▸ Exercise goal
Search the material for the word "agent" and report each line where it turns up.

▸ Available records

· · ·

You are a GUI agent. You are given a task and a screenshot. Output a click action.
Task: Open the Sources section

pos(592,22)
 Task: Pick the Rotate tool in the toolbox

· · ·

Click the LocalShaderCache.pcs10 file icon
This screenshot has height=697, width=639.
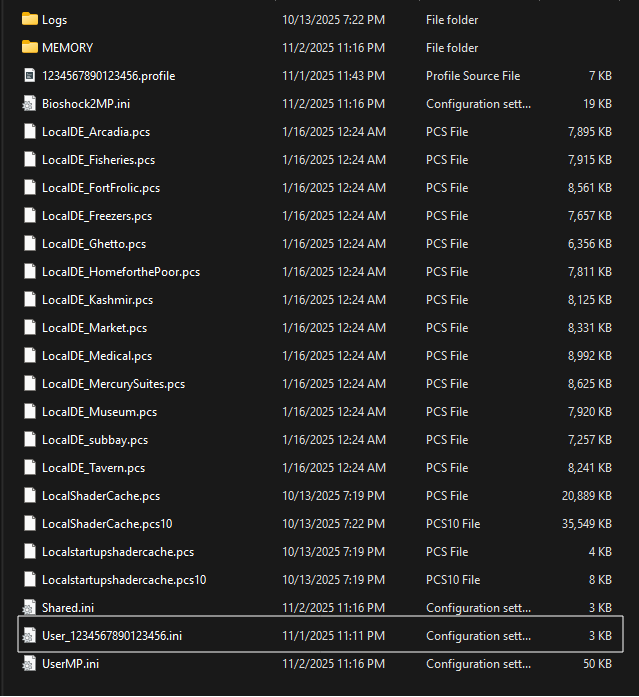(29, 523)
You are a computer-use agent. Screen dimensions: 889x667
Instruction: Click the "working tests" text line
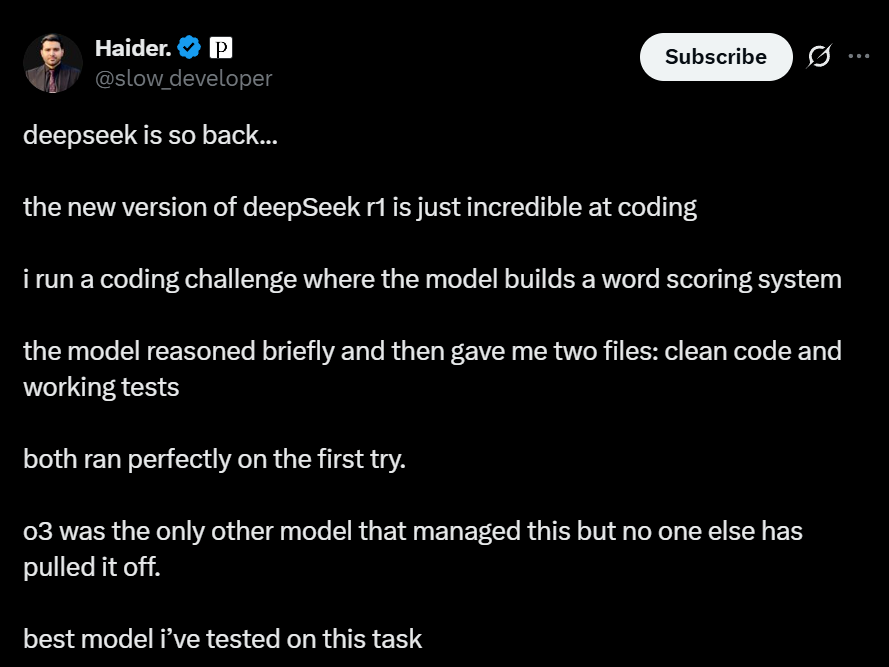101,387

· · ·

▸ Solution for this exercise
You are a GUI agent. You are given a task and a screenshot. Output a click action.
You are a computer-use agent. Screen dimensions: 889x667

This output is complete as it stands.